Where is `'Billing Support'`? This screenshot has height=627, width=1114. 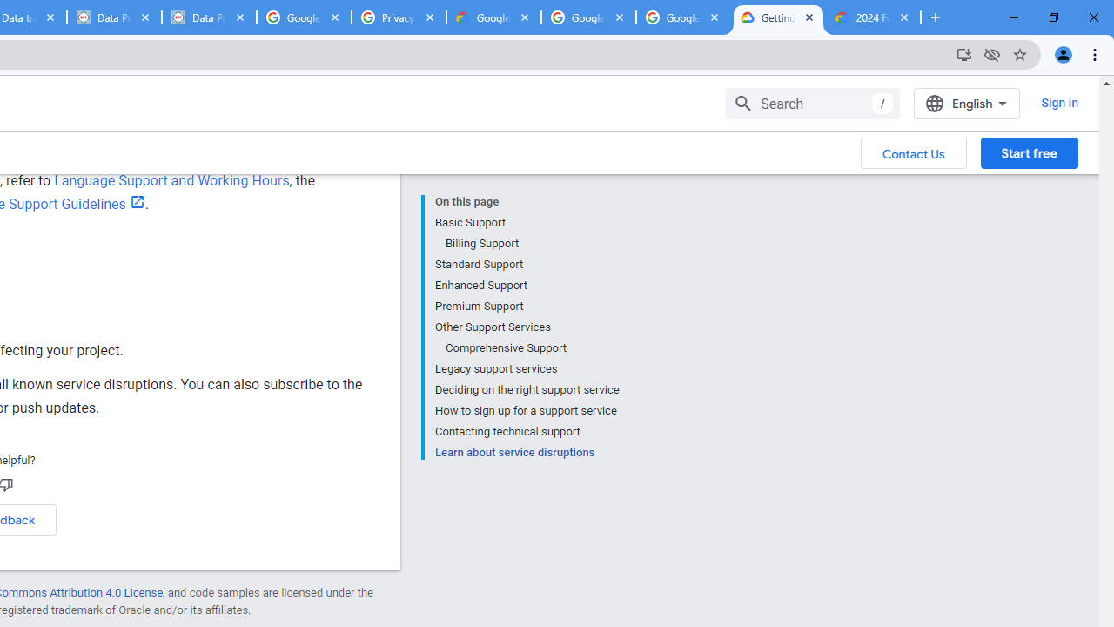
'Billing Support' is located at coordinates (531, 244).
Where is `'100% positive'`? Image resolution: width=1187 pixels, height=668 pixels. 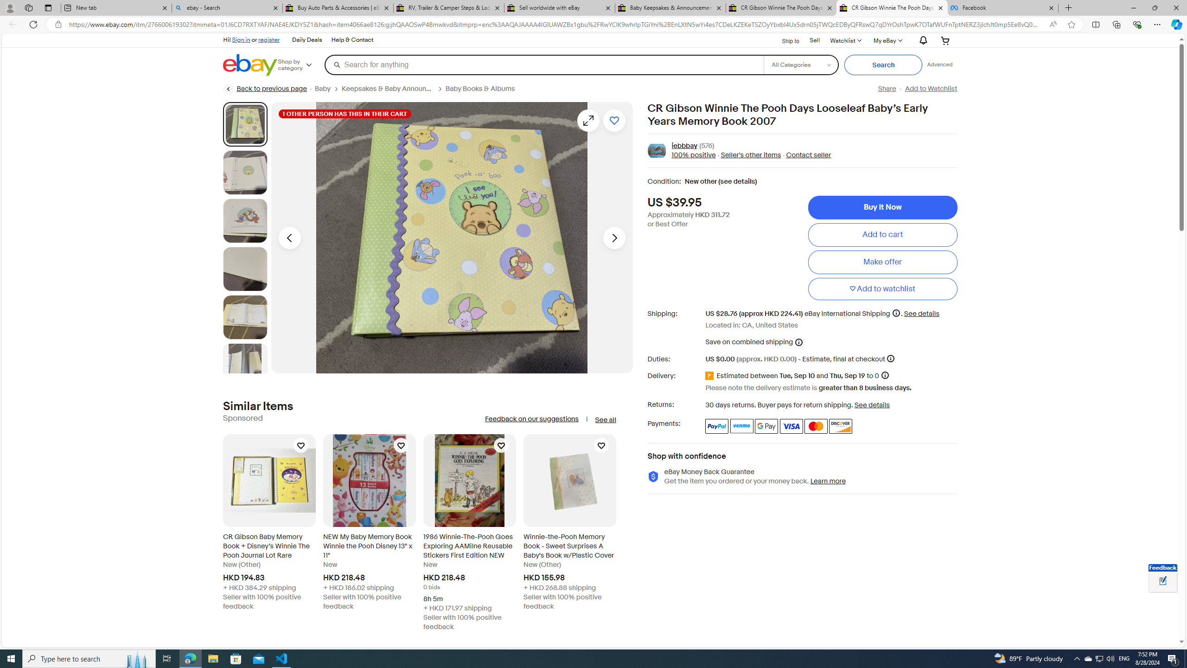
'100% positive' is located at coordinates (694, 155).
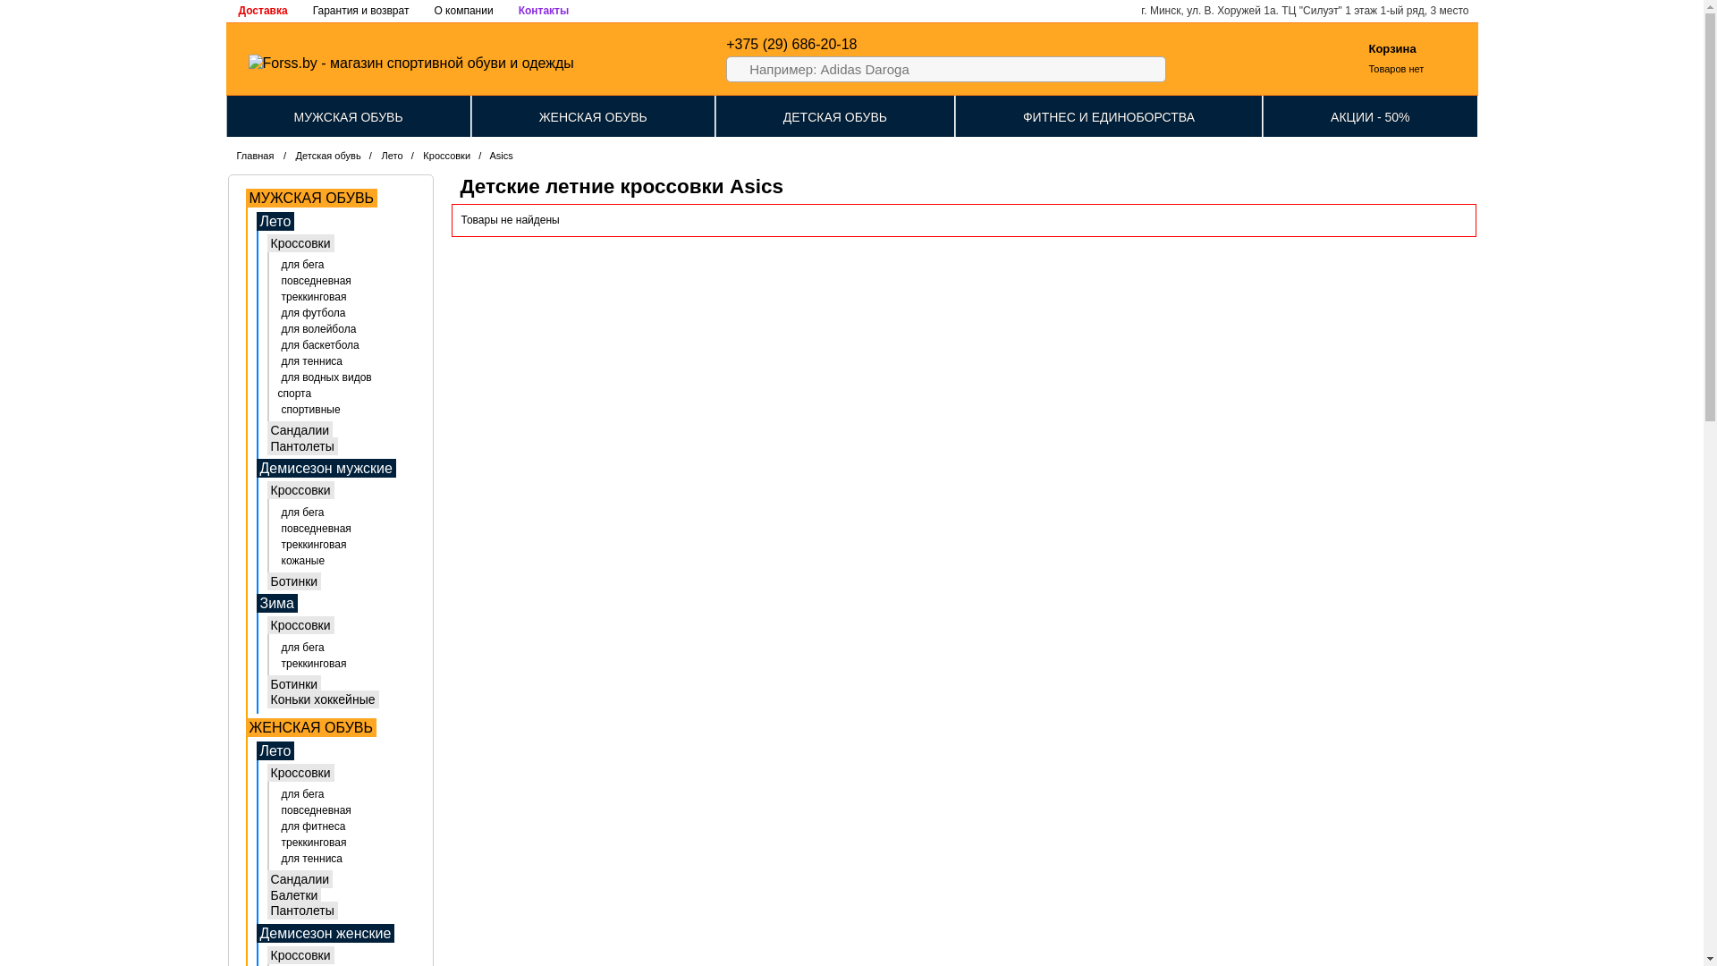 This screenshot has width=1717, height=966. What do you see at coordinates (790, 43) in the screenshot?
I see `'+375 (29) 686-20-18'` at bounding box center [790, 43].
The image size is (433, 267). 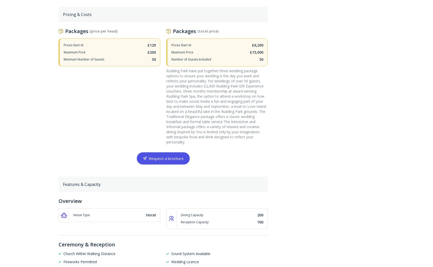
__________
**Problem statement**.
Rewrite all of the rows above with "Where is" swapped for "Where can I find" and nothing else changed. Leave the pictures out of your answer.

**Worked answer**.
Where can I find `'Billing Support'`? This screenshot has height=627, width=1114. 
'Billing Support' is located at coordinates (531, 244).
Where can I find `'100% positive'`? Image resolution: width=1187 pixels, height=668 pixels. 
'100% positive' is located at coordinates (694, 155).
 This screenshot has width=1717, height=966. What do you see at coordinates (790, 43) in the screenshot?
I see `'+375 (29) 686-20-18'` at bounding box center [790, 43].
The image size is (433, 267). 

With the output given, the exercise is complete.